Jakarta (ANTARA) - Para peneliti mengidentifikasi sebuah faktor penting yang memfasilitasi koeksistensi antara manusia dan macan tutul salju yang hidup di kawasan Sanjiangyuan (Sumber Tiga Sungai) di Dataran Tinggi Qinghai, Tibet, China barat laut.

Temuan berdasarkan penelitian terhadap predator besar di alam liar tersebut disajikan dalam sebuah artikel berjudul "Pemisahan spasial antara mangsa dan hewan ternak memfasilitasi koeksistensi karnivora besar tertentu dengan penggunaan lahan oleh manusia," yang diterbitkan dalam jurnal Animal Conservation pada akhir Maret.

Seperti dilansir Xinhua, Minggu, tim yang terdiri dari ilmuwan China dan internasional tersebut meneliti macan tutul salju untuk memahami cara karnivora besar dan mangsa utamanya, dalam hal ini bharal mirip domba, dapat eksis bersama aktivitas penggunaan lahan oleh manusia yang terjadi di sebagian besar wilayah jangkauan karnivora tersebut.

Penelitian itu memusatkan perhatian pada macan tutul salju di hulu tiga sungai, yakni Sungai Yangtze, Kuning, dan Lancang, di Provinsi Qinghai, China barat laut.

Dengan menggunakan kombinasi antara sensus hewan ternak, jebakan kamera dan survei satwa liar di berbagai gradien penggembalaan ternak di lanskap seluas 363.000 kilometer persegi (km2) di Dataran Tinggi Qinghai-Tibet, ilmuwan tidak menemukan bukti dampak penggembalaan ternak terhadap penggunaan habitat macan tutul salju, distribusi spasial dan densitas bharal, meskipun densitas ternak 13 kali lebih tinggi daripada densitas bharal, ungkap abstrak penelitian tersebut.

Kunci bagi koeksistensi antarspesies adalah keberadaan habitat-habitat "ceruk" dengan karakteristik yang berbeda-beda, yang memungkinkan predator berburu mangsa tanpa berdampak pada hewan ternak dan aktivitas manusia.

"Tebing dan sekitar bebatuan terjal merupakan habitat penting bagi macan tutul salju dan bharal, tetapi area-area dengan kondisi rumput untuk makanan ternak yang lebih rendah ini tidak disukai oleh hewan ternak, sehingga melindungi kesehatan kedua spesies tersebut," kata salah satu penulis dalam penelitian ini yang juga associate professordi Xi'an Jiaotong-Liverpool University Xiao Lingyun.

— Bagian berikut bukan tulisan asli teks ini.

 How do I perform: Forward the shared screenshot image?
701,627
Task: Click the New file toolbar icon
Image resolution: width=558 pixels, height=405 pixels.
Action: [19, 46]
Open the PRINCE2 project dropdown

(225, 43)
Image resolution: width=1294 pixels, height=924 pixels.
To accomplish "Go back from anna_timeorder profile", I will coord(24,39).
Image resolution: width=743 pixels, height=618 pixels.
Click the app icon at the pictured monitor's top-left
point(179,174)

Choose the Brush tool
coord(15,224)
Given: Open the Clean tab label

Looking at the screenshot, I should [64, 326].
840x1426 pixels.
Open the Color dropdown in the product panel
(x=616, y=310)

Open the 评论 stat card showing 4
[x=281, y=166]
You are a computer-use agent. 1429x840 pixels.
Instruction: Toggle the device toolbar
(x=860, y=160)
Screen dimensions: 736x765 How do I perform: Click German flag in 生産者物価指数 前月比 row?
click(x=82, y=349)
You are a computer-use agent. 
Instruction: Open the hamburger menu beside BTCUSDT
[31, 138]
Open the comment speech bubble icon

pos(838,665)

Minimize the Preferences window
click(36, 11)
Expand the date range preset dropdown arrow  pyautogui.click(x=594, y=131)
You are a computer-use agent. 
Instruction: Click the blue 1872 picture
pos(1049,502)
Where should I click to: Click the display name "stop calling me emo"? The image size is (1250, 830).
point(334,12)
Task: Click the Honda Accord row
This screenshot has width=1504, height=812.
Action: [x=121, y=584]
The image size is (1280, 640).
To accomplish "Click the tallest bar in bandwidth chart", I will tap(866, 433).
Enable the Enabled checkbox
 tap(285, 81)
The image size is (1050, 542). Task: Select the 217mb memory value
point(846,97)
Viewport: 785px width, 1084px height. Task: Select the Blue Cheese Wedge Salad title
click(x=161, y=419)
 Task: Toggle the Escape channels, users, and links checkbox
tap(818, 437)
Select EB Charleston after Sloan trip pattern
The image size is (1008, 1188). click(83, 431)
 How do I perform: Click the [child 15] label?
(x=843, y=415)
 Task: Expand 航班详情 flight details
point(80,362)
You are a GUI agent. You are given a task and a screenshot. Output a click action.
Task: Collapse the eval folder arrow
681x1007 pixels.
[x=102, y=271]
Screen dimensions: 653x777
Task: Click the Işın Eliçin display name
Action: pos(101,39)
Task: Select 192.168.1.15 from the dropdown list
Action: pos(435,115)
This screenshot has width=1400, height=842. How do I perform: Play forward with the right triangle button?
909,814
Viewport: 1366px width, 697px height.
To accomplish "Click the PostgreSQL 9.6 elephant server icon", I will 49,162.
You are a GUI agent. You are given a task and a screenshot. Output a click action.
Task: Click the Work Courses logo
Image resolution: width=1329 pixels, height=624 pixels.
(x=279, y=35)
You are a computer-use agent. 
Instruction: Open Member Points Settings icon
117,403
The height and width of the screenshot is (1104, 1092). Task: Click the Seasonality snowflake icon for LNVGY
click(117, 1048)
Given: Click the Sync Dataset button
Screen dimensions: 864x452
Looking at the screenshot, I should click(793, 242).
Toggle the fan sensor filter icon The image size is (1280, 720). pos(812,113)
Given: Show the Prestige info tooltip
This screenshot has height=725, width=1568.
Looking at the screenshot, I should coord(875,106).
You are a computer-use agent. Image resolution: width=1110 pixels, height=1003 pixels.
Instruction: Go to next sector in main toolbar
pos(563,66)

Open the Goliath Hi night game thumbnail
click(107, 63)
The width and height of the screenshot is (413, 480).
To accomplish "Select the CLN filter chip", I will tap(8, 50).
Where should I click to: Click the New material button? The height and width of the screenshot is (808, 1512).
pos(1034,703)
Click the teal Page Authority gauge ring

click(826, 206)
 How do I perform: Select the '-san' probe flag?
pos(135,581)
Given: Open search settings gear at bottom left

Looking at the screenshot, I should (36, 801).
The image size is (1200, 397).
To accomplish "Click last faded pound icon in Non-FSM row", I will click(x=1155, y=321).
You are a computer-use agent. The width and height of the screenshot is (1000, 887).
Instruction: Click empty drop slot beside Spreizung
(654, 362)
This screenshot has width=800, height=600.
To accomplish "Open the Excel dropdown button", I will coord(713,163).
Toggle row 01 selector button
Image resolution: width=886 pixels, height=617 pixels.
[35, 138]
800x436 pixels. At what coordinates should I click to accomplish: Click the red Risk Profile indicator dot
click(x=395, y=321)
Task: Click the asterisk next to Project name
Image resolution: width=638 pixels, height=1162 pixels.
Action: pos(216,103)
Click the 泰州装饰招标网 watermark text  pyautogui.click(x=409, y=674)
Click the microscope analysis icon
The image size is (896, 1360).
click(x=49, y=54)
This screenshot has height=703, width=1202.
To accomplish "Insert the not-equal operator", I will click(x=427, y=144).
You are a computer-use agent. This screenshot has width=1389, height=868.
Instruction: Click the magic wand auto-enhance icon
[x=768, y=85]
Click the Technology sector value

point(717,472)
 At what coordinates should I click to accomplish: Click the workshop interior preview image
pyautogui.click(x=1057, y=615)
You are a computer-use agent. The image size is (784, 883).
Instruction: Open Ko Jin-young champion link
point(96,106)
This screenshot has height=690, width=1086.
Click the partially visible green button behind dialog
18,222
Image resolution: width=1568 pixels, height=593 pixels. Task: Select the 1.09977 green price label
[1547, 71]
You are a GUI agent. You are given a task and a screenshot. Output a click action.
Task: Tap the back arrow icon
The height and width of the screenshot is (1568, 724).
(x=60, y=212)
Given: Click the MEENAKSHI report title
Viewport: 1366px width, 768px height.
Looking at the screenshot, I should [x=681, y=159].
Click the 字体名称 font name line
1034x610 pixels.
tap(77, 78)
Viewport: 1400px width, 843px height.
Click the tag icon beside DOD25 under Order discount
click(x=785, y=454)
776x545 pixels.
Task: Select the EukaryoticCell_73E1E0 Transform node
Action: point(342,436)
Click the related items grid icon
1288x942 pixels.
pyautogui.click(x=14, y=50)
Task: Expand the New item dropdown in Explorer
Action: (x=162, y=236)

Perlindungan margasatwa di Sanjiangyuan semakin diprioritaskan selama beberapa tahun terakhir, dan Taman Nasional Sanjiangyuan diresmikan pada Oktober 2021. Pada ketinggian rata-rata lebih dari 4.700 meter, Taman Nasional Sanjiangyuan menjadi taman nasional tertinggi di dunia dengan cakupan total area 190.700 kilometer persegi.